SET TASKS:
(1) From the article on the ELF arsons, list every phrase the text quotes from the group's post-arson communiques.
(2) Please copy the article on the ELF arsons word for word, from "None of which" up to and including "already lives there.".

SOURCE PASSAGE:
The public's assessment has thus far been more charitable. Rosebraugh is invited to speak at universities and conferences around the country. During the rash of fires in Phoenix, the Phoenix New Times ran a story about how many local residents, though they disapproved of the arsonists' tactics, empathized with the underlying impulse. In May NPR aired a commentary by an Arizona writer who said she was rooting for the arsonists: Having seen the once-pristine meadow around her cabin ruined by a tacky new megahome, this woman had "walked the land for months, debating arson" herself and now wanted to send the idealistic firebugs "money for matches."
None of which should come as a great surprise. Americans have always displayed a fair amount of hypocrisy in our environmentalism. We want our water, land, and air to be protected; we just want other people to make the required sacrifices. So, too, with our quiet suburban cul-de-sacs and vacation homes in the Rockies: Once we have ours, we want to make sure no one builds theirs next door. And if they do, well, send "money for matches." Which brings to mind the old joke: What's the difference between a developer and an environmentalist? A developer is someone looking to build a house in the woods; an environmentalist is someone who already lives there.
Rosebraugh denies that this is the sentiment motivating the ELF's attacks: "The issue here is not that families are building more dwellings to have a roof over their heads and be able to live healthy lives." Rather, it is a matter of excess. "All of the targets have been large, luxurious, wealthy homes, ranging from $500,000 to upwards of $1.5 million," he says. In fact, much of the ELF's anti-sprawl message sounds like a virulent strain of class warfare masquerading as environmentalism. Various post-arson communiques from the group have railed against "future dens of the wealthy elite," "the white male industrial and corporate elite," and "building homes for the wealthy" while a third of the Earth's people "are either starving or living in poverty." Says Rosebraugh: "[T]here is no reason in the world, no justification in the world, for having that sort of display of greed and pure power and wealth. Meanwhile, maybe just a mile away, people don't have proper access to health care and nourishment because they don't have any money."
There are at least two fundamental flaws in this rationale: First, burning down new luxury homes does exactly zero to help poor people, whether they are one mile away or 1,000. Second, Rosebraugh's claim isn't true: While the ELF may have started out targeting only extreme displays of "greed and pure power and wealth," it has been working its way down the economic ladder. The most expensive homes in Island Estates listed for around $500,000. Most sold in the $350,000 to $400,000 range--pricey, but typical for Suffolk County (and much of Long Island, for that matter). As one Long Island soccer mom frets, "Who knows where they'll draw the line?"

DATA EXCERPT:

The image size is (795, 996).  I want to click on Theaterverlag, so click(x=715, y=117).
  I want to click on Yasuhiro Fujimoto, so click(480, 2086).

SOLUTIONS FOR EACH TASK:
(1)
- "future dens of the wealthy elite"
- "the white male industrial and corporate elite"
- "building homes for the wealthy"
- "are either starving or living in poverty"

(2)
None of which should come as a great surprise. Americans have always displayed a fair amount of hypocrisy in our environmentalism. We want our water, land, and air to be protected; we just want other people to make the required sacrifices. So, too, with our quiet suburban cul-de-sacs and vacation homes in the Rockies: Once we have ours, we want to make sure no one builds theirs next door. And if they do, well, send "money for matches." Which brings to mind the old joke: What's the difference between a developer and an environmentalist? A developer is someone looking to build a house in the woods; an environmentalist is someone who already lives there.